Co-founder of Microsoft in January 1996 Bill Gates wrote and published an essay calledContent is King.” Little did he know that it would become one of the most prophetic essays on technology ever published, and that 30 years later we would still be talking about it in the context of the modern internet.
An essay I just read that you can read for yourself Online in PDF formatopens with the line, “Content, like broadcasting, is where I expect most of the real money to come from the internet.”
I vaguely remember what the internet looked like in 1996. I was only eight years old, but the adults around me, especially at school, were already picking up on what he had to offer. It was pretty slow, being almost entirely text-based and with no real centralization efforts.
Content, like broadcasting, is where I expect most of the real money to be made on the Internet.
Bill Gates, “Content is King” (1996)
With the internet unlike anything in 1996, it’s frankly remarkable that Gates’ words remain cutting edge today.
Gates was right in predicting that content would be the key to making money online, with blogs (like Windows Central, which has been around for 20 years), news sites, video and streaming channels, podcasts, newsletters, and more.
Multi-billion dollar industries have been built around the idea that good content will find an audience through search engines and then generate revenue through readers visiting those sites.
Spare me the irony
The implied contract that delivered clicks for content held firm for many years and formed the basis of the Internet’s content-based economy. Unfortunately, I don’t think it will be much longer.
The irony is not far from me. Bill Gates one of the key engineers in the technology world as we know it today, for better or for worse. Gates also gave birth to the world he helped create AIit’s only gotten as strong as it has in the past 30 years in part because of the content people have created and posted online.

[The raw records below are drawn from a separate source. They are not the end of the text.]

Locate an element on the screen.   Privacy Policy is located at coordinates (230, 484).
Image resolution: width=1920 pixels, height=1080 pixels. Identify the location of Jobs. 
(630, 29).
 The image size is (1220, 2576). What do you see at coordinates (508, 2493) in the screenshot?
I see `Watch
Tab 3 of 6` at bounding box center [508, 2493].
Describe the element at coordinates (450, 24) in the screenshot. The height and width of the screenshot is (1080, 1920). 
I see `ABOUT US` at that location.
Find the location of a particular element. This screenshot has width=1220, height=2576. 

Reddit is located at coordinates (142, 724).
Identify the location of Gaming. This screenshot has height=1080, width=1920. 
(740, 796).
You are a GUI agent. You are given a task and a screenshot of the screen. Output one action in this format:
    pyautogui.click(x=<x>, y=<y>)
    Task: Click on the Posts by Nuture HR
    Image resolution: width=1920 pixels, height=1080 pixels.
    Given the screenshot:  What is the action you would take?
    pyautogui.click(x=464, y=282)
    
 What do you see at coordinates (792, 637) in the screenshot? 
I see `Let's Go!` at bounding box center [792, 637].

When I say that AI hurts content creators, I don’t mean in some abstract way. According to some estimatesOrganic traffic to websites in the US has declined further half a billion trips between 2024 and 2025.
When Google’s AI browsing feature rose to the top of the search pages in May 2024, it only took 12 months for the link rate to actual websites to drop. 44% for 31%. This cut did not stop the bleeding.
Given how much the internet’s top content creators rely on traffic and related ad revenue, it’s no wonder so many websites struggle to pay creators.
What options do content publishers have?
While Google was busy directing the vast majority of web traffic, it was also setting traps. A particularly bad trap.
Publishers should publish and ideally be seen by Google for the best chance of having a “hit” piece of content. Refusing to allow your content to be seen by Google’s AI crawlers means opting out of Google entirely, which is an even worse fate. This is a “pick your poison” type of situation.
So far, content licensing agreements don’t really work either. Click-through rates are still on the decline, and publishers are still trying to figure out how to escape Google’s trap.
This ultimately begs the question: “What will Google steal if it fires all the publishers and content creators?“
The dark twist of the AI content era
The sentence immediately following the opening line of Gates’ ’96 essay is almost painful and ripe for discussion.
The television revolution that began half a century ago spawned a number of industries, including television production, but the long-term winners were those who used the medium to deliver information and entertainment.
Bill Gates, “Content is King” (1996)
It’s no secret that broadcasters and studios have gotten incredibly rich from the television revolution, and we’re seeing the same thing happen again.
The long-term winners are the AI firms that deliver the data content creators produce and publishers access to the web. But this time, the long-term winners win by stealing content they didn’t create, which is created by writers who are already unemployed or soon to be unemployed.
Thirty years ago, Gates envisioned an all-encompassing internet where ordinary people could publish content and contribute to a vibrant information economy. At least he got some of that right.
The Internet’s information economy is booming, but the actual people who provide the content may not be part of the cycle any time soon.